Sigue haciendo calor; el jamsin se mete por los corredores de la estación como una pandilla de niños con las manos sucias. Clara trata de no pensar en los dedos del viento que avanza desde el desierto.
Quisiera recibirlo fresca e intacta, pero treinta minutos metida en el humo de los grandes motores y en el atardecer de verano bastan para borrar la acción de la ducha.
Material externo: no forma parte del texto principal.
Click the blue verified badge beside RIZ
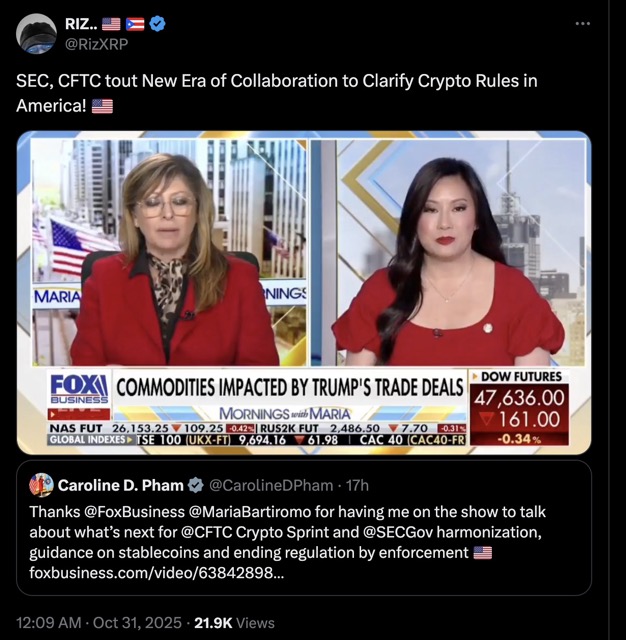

El ómnibus que viene de Beer-Sheva hace su entrada por la rampa de acceso.
Clara se burla de esa picazón que le invade todo el cuerpo y se instala en la garganta.
Vuelve a aullar una sirena y apaga el ruido del ómnibus, que acaba de estacionar.
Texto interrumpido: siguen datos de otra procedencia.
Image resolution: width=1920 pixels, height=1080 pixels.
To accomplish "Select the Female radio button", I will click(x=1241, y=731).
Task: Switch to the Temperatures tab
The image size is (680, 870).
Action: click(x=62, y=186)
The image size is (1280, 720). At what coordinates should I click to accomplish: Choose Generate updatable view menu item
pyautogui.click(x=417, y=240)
El aullido de la sirena la hace pensar en turbinas de aviones. Está por ponerse a aullar, ella también. Si Eleazar no bajase enseguida, eso que tiene en la garganta saldría al aire y horrorizaría a los que, apresurados, caminan por la “tajaná mercazit”.
Ahí, detrás del corpulento hombre vestido con caftán y sombrero, está Eleazar. La imponente figura del judío ortodoxo deja semioculta a la figura que, con remera y pantalones vaqueros, hace un saludo con la mano.
Clara devuelve el saludo y va a su encuentro.
Al abrazarlo recupera el tamaño y la forma. Es alto, robusto, y a ella le gusta estrecharlo.
Caminan hacia la salida. Él le rodea los hombros y le dice palabras tiernas.
Fuera de la estación, al llegar a la esquina, él se detiene y le clava la mirada.
Clara pregunta:
—¿Y la sorpresa?
El semáforo da luz verde.
Cruzan la calle tomados de la mano; antes de llegar a la vereda, como quien comenta un hecho intrascendente, Eleazar dice que ha pedido cancelar el pasaje aéreo hasta nuevo aviso. Lo ha dicho con ese acento alegre y gracioso del español de Marruecos.
Su mano aprieta la de Eleazar y después, como negando lo que la mano afirma, dice que es una locura, que no tiene dinero para seguir en el hotel y que su familia la espera en Buenos Aires.
Eleazar asegura que el pasaje tiene validez por un año y que la fecha la pueden poner en cualquier momento, mañana mismo si ella quiere. También le cuenta que se divorció hace dos años, que el niño vive con la madre y que él alquila una casita cerca de la costa, que pone a su disposición.
—No te faltará nada —dice.
Para acompasar sus pasos a los de Eleazar, que ante la falta de respuesta marcha con el gesto de quien huye de sí mismo, Clara camina rápido.
—No quiero causar trastornos —dice Clara como pensando en voz alta.
—¿A quién? —pregunta él sin mirarla pero aminorando el ritmo de esa especie de carrera.
Siguen caminando en silencio. Cruzan la bocacalle y Clara susurra la pregunta que recién acaban de hacerle: “¿A quién?”
—Hiciste bien, Eleazar. —dice.
Ahora es él el que aprieta la mano diciendo “Yo sabía”.
Entran en el hotel.
Eleazar se acerca a la conserjería para pedir que preparen la cuenta.
Clara piensa que, cuando suban a la habitación, ella le regalará el Diario de viaje.